__Prompt__
Rewrite the listing below as a numbered list, one line per item, leaving out any blank lines.

__Items__

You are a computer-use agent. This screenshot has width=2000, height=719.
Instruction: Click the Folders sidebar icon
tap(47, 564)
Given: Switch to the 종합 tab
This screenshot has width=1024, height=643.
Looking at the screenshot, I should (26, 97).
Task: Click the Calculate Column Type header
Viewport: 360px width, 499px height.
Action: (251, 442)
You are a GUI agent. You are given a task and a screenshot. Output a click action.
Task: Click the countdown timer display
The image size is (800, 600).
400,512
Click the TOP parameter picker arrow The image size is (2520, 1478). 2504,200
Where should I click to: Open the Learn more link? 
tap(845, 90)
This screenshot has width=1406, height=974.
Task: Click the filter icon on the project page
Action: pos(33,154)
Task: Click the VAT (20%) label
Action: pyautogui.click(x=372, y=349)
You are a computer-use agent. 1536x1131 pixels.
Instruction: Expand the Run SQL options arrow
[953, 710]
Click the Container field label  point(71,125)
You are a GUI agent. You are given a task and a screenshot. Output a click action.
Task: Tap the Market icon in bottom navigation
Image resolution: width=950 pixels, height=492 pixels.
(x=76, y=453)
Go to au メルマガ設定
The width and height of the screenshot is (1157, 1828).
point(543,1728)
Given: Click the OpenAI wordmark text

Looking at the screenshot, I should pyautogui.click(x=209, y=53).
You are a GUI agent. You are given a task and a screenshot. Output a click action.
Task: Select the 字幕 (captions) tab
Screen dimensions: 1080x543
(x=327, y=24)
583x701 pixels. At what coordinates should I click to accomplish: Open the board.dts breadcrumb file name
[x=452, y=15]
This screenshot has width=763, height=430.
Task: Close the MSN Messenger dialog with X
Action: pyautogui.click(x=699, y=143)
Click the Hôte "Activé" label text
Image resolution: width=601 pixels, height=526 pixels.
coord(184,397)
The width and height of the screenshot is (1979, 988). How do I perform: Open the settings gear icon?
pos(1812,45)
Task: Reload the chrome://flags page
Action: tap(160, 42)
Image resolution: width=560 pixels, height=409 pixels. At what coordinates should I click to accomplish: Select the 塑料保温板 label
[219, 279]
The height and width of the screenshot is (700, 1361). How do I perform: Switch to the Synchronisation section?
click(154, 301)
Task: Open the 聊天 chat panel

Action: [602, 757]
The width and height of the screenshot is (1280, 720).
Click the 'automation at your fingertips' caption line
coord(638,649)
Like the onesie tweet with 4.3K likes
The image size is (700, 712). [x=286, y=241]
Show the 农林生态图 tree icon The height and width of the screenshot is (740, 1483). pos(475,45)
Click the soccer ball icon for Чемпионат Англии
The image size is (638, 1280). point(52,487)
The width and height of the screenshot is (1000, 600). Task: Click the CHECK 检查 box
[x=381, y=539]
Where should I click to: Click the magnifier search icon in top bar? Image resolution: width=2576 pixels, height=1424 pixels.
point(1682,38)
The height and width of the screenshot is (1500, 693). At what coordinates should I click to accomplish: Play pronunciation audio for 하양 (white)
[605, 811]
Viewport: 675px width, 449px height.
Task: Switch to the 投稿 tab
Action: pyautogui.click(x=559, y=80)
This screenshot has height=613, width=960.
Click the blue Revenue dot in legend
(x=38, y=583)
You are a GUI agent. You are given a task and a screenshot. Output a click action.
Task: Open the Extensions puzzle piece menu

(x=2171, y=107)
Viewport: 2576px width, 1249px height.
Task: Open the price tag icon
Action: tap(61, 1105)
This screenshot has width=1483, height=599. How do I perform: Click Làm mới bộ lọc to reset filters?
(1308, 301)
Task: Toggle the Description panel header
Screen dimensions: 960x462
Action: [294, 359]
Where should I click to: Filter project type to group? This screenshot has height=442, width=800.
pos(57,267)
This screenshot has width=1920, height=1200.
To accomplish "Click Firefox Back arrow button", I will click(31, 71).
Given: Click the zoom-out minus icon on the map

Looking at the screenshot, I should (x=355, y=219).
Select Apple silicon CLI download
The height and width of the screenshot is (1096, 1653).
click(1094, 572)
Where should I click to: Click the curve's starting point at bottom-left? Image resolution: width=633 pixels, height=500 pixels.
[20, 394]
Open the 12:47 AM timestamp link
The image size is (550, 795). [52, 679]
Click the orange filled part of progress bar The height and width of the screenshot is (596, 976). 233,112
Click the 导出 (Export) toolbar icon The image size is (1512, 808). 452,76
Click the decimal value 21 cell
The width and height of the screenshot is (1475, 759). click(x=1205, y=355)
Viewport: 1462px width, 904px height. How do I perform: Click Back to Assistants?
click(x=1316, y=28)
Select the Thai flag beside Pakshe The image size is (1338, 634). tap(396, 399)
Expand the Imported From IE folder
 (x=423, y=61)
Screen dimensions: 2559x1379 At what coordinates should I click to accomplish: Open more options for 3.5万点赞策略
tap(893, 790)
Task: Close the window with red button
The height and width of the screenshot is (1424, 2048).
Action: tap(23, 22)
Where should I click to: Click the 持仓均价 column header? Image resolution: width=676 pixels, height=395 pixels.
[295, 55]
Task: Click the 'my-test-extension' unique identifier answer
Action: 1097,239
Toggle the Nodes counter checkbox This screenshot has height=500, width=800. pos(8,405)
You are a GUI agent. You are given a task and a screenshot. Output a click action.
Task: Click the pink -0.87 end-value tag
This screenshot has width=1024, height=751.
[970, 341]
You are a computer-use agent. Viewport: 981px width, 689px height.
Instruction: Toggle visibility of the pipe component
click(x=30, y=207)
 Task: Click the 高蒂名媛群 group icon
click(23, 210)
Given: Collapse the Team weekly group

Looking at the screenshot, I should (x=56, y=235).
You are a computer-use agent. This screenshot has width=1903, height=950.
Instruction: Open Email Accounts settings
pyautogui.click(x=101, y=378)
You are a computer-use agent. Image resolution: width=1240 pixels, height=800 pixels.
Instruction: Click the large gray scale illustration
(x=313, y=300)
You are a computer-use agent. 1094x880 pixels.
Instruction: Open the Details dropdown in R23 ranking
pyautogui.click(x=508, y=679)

__Response__
1. You are a computer-use agent. This screenshot has width=2000, height=719.
2. Instruction: Click the Folders sidebar icon
3. tap(47, 564)
4. Given: Switch to the 종합 tab
5. This screenshot has width=1024, height=643.
6. Looking at the screenshot, I should (26, 97).
7. Task: Click the Calculate Column Type header
8. Viewport: 360px width, 499px height.
9. Action: (251, 442)
10. You are a GUI agent. You are given a task and a screenshot. Output a click action.
11. Task: Click the countdown timer display
12. The image size is (800, 600).
13. 400,512
14. Click the TOP parameter picker arrow The image size is (2520, 1478). 2504,200
15. Where should I click to: Open the Learn more link? 
16. tap(845, 90)
17. This screenshot has width=1406, height=974.
18. Task: Click the filter icon on the project page
19. Action: pos(33,154)
20. Task: Click the VAT (20%) label
21. Action: pyautogui.click(x=372, y=349)
22. You are a computer-use agent. 1536x1131 pixels.
23. Instruction: Expand the Run SQL options arrow
24. [953, 710]
25. Click the Container field label  point(71,125)
26. You are a GUI agent. You are given a task and a screenshot. Output a click action.
27. Task: Tap the Market icon in bottom navigation
28. Image resolution: width=950 pixels, height=492 pixels.
29. (x=76, y=453)
30. Go to au メルマガ設定
31. The width and height of the screenshot is (1157, 1828).
32. point(543,1728)
33. Given: Click the OpenAI wordmark text
34. Looking at the screenshot, I should pyautogui.click(x=209, y=53).
35. You are a GUI agent. You are given a task and a screenshot. Output a click action.
36. Task: Select the 字幕 (captions) tab
37. Screen dimensions: 1080x543
38. (x=327, y=24)
39. 583x701 pixels. At what coordinates should I click to accomplish: Open the board.dts breadcrumb file name
40. [x=452, y=15]
41. This screenshot has width=763, height=430.
42. Task: Close the MSN Messenger dialog with X
43. Action: pyautogui.click(x=699, y=143)
44. Click the Hôte "Activé" label text
45. Image resolution: width=601 pixels, height=526 pixels.
46. coord(184,397)
47. The width and height of the screenshot is (1979, 988). How do I perform: Open the settings gear icon?
48. pos(1812,45)
49. Task: Reload the chrome://flags page
50. Action: tap(160, 42)
51. Image resolution: width=560 pixels, height=409 pixels. At what coordinates should I click to accomplish: Select the 塑料保温板 label
52. [219, 279]
53. The height and width of the screenshot is (700, 1361). How do I perform: Switch to the Synchronisation section?
54. click(154, 301)
55. Task: Open the 聊天 chat panel
56. Action: [602, 757]
57. The width and height of the screenshot is (1280, 720).
58. Click the 'automation at your fingertips' caption line
59. coord(638,649)
60. Like the onesie tweet with 4.3K likes
61. The image size is (700, 712). [x=286, y=241]
62. Show the 农林生态图 tree icon The height and width of the screenshot is (740, 1483). pos(475,45)
63. Click the soccer ball icon for Чемпионат Англии
64. The image size is (638, 1280). point(52,487)
65. The width and height of the screenshot is (1000, 600). Task: Click the CHECK 检查 box
66. [x=381, y=539]
67. Where should I click to: Click the magnifier search icon in top bar? Image resolution: width=2576 pixels, height=1424 pixels.
68. point(1682,38)
69. The height and width of the screenshot is (1500, 693). At what coordinates should I click to accomplish: Play pronunciation audio for 하양 (white)
70. [605, 811]
71. Viewport: 675px width, 449px height.
72. Task: Switch to the 投稿 tab
73. Action: pyautogui.click(x=559, y=80)
74. This screenshot has height=613, width=960.
75. Click the blue Revenue dot in legend
76. (x=38, y=583)
77. You are a GUI agent. You are given a task and a screenshot. Output a click action.
78. Task: Open the Extensions puzzle piece menu
79. (x=2171, y=107)
80. Viewport: 2576px width, 1249px height.
81. Task: Open the price tag icon
82. Action: tap(61, 1105)
83. This screenshot has width=1483, height=599. How do I perform: Click Làm mới bộ lọc to reset filters?
84. (1308, 301)
85. Task: Toggle the Description panel header
86. Screen dimensions: 960x462
87. Action: [294, 359]
88. Where should I click to: Filter project type to group? This screenshot has height=442, width=800.
89. pos(57,267)
90. This screenshot has width=1920, height=1200.
91. To accomplish "Click Firefox Back arrow button", I will click(31, 71).
92. Given: Click the zoom-out minus icon on the map
93. Looking at the screenshot, I should (x=355, y=219).
94. Select Apple silicon CLI download
95. The height and width of the screenshot is (1096, 1653).
96. click(1094, 572)
97. Where should I click to: Click the curve's starting point at bottom-left? Image resolution: width=633 pixels, height=500 pixels.
98. [20, 394]
99. Open the 12:47 AM timestamp link
100. The image size is (550, 795). [52, 679]
101. Click the orange filled part of progress bar The height and width of the screenshot is (596, 976). 233,112
102. Click the 导出 (Export) toolbar icon The image size is (1512, 808). 452,76
103. Click the decimal value 21 cell
104. The width and height of the screenshot is (1475, 759). click(x=1205, y=355)
105. Viewport: 1462px width, 904px height. How do I perform: Click Back to Assistants?
106. click(x=1316, y=28)
107. Select the Thai flag beside Pakshe The image size is (1338, 634). tap(396, 399)
108. Expand the Imported From IE folder
109.  (x=423, y=61)
110. Screen dimensions: 2559x1379 At what coordinates should I click to accomplish: Open more options for 3.5万点赞策略
111. tap(893, 790)
112. Task: Close the window with red button
113. The height and width of the screenshot is (1424, 2048).
114. Action: tap(23, 22)
115. Where should I click to: Click the 持仓均价 column header? Image resolution: width=676 pixels, height=395 pixels.
116. [295, 55]
117. Task: Click the 'my-test-extension' unique identifier answer
118. Action: 1097,239
119. Toggle the Nodes counter checkbox This screenshot has height=500, width=800. pos(8,405)
120. You are a GUI agent. You are given a task and a screenshot. Output a click action.
121. Task: Click the pink -0.87 end-value tag
122. This screenshot has width=1024, height=751.
123. [970, 341]
124. You are a computer-use agent. Viewport: 981px width, 689px height.
125. Instruction: Toggle visibility of the pipe component
126. click(x=30, y=207)
127.  Task: Click the 高蒂名媛群 group icon
128. click(23, 210)
129. Given: Collapse the Team weekly group
130. Looking at the screenshot, I should (x=56, y=235).
131. You are a computer-use agent. This screenshot has width=1903, height=950.
132. Instruction: Open Email Accounts settings
133. pyautogui.click(x=101, y=378)
134. You are a computer-use agent. Image resolution: width=1240 pixels, height=800 pixels.
135. Instruction: Click the large gray scale illustration
136. (x=313, y=300)
137. You are a computer-use agent. 1094x880 pixels.
138. Instruction: Open the Details dropdown in R23 ranking
139. pyautogui.click(x=508, y=679)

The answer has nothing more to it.